La restauration à bord aussi s’est adaptée à la situation : les plateaux-repas ont été remplacés par des sandwichs sur les petites liaisons. Les dirigeants ont rogné sur tous les frais d’exploitation, à l’affût de la moindre dépense superflue. La conférence de presse annuelle de présentation des résultats – c’est évidemment anecdotique – se fait désormais dans les locaux du groupe et non plus à la Philharmonie. La commande d’un appareil de type Boeing 737-800 pour remplacer le 737-500, qui a pris un peu de bouteille, a été reportée à des jours meilleurs. Par contre, les deux autres Q400, qui porteront à cinq la flotte Bombardier de Luxair, seront livrés selon les délais prévus : un cette année et un autre l’année prochaine.La capacité a été réduite depuis le début de l’année de huit pour cent. Les fréquences sur Paris sont passées de quatre à trois par jour (le TGV a fait des ravages sur la ligne), de trois à deux sur Milan. Les vols du samedi matin sur Berlin et Barcelone ont été gelés. Dans l’activité cargo, Luxair ne fait plus appel désormais aux travailleurs intérimaires, qui étaient encore 300 en moyenne en 2007 et ont été réduits de moitié en 2008. La compagnie a aussi raboté les heures supplémentaires de ses manutentionnaires, les camions à charger ou décharger se faisant rares.

Personne mardi lors de la présentation n’a eu l’idée de demander aux dirigeants s’ils avaient fait une croix à leurs primes et bonus et si, comme ce fut le cas des cadres d’ArcelorMittal, ils avaient renoncé à un certain pourcentage de leurs rémunérations. On ignore également si les administrateurs ont accepté une réduction de leurs jetons de présence. « Nous n’en sommes pas encore à ce stade », indiquait mercredi le porte parole de Luxair, en précisant que si les salaires devaient être touchés, l’effort serait alors « collectif et proportionnel ». Pas question, de toute façon, d’agir sans l’aval des syndicats, avec lesquels les négociations ont été entamées. 

Adrien Ney, le grand patron de la compagnie mène lui-même les discussions avec les syndicats et les représentants du personnel, pour associer tout le monde aux mesures d’économie et rassurer sur les bonnes intentions du groupe. Il n’y aura pas de plan social, ont martelé tour à tour Adrien Ney et même Marc Hoffmann, le président du conseil d’administration de LuxairGroup.

§ **Extraits de données**:

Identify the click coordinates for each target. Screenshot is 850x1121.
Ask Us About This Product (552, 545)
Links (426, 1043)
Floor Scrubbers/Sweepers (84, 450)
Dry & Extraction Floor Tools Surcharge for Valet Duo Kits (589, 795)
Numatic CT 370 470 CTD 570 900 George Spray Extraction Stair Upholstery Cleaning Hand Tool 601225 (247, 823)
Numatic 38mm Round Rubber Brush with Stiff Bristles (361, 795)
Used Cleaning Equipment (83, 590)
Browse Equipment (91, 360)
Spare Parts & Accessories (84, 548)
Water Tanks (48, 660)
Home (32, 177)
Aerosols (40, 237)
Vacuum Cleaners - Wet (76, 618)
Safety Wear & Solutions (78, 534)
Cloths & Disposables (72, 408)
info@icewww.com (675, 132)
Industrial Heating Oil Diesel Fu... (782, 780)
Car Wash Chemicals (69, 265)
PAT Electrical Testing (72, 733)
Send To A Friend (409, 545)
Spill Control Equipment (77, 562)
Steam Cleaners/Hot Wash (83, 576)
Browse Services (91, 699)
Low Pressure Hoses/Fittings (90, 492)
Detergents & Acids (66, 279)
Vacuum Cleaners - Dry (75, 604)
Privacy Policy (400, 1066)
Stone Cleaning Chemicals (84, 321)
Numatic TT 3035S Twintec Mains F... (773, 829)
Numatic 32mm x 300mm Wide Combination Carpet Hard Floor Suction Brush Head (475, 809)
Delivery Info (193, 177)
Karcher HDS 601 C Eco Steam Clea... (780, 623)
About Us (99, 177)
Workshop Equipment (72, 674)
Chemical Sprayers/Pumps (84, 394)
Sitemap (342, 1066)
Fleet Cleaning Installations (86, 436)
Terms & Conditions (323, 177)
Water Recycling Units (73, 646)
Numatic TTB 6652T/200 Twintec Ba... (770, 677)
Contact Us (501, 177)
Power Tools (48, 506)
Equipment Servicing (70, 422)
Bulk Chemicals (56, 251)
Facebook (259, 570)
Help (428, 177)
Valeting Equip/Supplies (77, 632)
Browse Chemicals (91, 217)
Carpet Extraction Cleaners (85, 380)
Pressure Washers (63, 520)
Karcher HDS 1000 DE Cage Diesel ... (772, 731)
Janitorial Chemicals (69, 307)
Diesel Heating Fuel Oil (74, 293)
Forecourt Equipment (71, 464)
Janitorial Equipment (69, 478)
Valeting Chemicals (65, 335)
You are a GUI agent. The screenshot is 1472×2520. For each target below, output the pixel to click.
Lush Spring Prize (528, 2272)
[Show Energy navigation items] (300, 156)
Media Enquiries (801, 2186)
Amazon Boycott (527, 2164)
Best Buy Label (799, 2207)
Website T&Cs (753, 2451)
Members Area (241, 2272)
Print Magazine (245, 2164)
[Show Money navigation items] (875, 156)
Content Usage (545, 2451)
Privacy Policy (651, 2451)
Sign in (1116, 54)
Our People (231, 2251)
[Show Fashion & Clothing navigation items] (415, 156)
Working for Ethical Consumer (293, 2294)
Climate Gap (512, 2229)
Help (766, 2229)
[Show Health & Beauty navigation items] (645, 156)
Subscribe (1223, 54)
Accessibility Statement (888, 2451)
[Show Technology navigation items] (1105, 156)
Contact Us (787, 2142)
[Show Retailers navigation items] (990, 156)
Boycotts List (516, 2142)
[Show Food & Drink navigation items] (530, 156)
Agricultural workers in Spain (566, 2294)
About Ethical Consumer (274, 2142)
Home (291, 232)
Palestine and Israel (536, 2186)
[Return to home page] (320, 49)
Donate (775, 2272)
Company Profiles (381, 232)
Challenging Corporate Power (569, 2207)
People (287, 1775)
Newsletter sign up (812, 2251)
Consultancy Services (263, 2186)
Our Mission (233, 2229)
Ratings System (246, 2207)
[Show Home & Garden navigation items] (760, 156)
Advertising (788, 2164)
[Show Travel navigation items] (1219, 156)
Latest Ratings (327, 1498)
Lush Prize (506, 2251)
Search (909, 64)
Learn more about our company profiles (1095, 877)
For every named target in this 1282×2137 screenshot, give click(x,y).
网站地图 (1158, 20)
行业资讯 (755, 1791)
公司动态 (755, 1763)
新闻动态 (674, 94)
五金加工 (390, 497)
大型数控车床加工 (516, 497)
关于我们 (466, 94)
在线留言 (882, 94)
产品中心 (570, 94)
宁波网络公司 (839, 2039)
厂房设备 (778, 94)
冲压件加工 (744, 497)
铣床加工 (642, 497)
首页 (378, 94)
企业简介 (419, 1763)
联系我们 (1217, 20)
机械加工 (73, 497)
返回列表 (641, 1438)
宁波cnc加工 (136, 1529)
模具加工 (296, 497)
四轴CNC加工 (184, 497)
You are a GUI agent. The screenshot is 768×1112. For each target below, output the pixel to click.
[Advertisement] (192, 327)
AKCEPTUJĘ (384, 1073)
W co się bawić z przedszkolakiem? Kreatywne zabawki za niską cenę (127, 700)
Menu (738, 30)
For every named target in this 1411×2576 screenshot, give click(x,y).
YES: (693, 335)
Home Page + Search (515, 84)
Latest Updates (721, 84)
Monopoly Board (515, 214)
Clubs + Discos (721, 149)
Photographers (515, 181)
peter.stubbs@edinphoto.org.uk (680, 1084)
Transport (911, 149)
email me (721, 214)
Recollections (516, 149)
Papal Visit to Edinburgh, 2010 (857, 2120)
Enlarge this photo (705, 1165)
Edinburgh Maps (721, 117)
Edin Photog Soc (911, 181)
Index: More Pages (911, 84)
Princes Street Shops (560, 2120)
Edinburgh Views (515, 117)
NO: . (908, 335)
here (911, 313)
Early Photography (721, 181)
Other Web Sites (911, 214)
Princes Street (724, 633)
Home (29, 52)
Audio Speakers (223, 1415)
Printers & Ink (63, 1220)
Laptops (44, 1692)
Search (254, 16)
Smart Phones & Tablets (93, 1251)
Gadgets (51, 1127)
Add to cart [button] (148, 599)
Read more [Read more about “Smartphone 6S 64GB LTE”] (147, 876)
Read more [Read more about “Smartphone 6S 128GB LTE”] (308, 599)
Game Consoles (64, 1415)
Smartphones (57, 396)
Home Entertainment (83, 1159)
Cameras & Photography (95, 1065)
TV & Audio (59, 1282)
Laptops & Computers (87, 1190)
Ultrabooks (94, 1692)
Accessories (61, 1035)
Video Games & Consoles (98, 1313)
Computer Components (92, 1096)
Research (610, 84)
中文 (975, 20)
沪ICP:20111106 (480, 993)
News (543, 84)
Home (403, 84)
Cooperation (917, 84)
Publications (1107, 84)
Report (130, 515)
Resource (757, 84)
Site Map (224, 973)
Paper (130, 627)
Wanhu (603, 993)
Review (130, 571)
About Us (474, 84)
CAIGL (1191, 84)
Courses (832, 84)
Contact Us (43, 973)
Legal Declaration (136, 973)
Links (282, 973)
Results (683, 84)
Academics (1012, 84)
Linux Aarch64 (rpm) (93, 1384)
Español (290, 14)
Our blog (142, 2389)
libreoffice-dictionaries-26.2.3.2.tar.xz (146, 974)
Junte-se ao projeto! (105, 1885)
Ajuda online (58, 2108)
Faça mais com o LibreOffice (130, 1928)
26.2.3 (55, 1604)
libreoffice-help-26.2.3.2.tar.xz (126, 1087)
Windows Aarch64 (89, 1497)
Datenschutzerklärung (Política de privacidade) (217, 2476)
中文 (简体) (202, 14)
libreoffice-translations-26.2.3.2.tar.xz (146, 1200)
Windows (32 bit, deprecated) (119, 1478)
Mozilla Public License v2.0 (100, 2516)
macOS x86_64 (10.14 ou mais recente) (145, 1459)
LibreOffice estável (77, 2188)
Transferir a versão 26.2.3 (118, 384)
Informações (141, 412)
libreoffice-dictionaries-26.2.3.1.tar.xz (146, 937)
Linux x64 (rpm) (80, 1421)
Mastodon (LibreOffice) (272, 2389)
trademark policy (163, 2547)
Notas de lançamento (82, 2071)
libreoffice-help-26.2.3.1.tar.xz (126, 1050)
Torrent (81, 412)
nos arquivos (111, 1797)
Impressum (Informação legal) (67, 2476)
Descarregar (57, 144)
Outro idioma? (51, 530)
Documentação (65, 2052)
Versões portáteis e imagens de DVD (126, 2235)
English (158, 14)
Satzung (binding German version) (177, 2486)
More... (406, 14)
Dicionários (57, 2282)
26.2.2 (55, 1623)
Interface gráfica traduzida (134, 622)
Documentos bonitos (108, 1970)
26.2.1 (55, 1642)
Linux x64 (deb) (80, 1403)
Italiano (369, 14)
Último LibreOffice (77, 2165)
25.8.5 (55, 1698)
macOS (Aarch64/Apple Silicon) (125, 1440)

§ **Tâche à réaliser 1**:
Dressez la liste des villes desservies par les vols de Luxair que cite le texte sur Luxair.
§ **Tâche à réaliser 2**:
Recopiez la partie du texte sur Luxair qui commence par « Personne mardi lors » et se termine par « ont été entamées. ».

§ **Zone de réponse 1**:
Paris, Milan, Berlin, Barcelone

§ **Zone de réponse 2**:
Personne mardi lors de la présentation n’a eu l’idée de demander aux dirigeants s’ils avaient fait une croix à leurs primes et bonus et si, comme ce fut le cas des cadres d’ArcelorMittal, ils avaient renoncé à un certain pourcentage de leurs rémunérations. On ignore également si les administrateurs ont accepté une réduction de leurs jetons de présence. « Nous n’en sommes pas encore à ce stade », indiquait mercredi le porte parole de Luxair, en précisant que si les salaires devaient être touchés, l’effort serait alors « collectif et proportionnel ». Pas question, de toute façon, d’agir sans l’aval des syndicats, avec lesquels les négociations ont été entamées.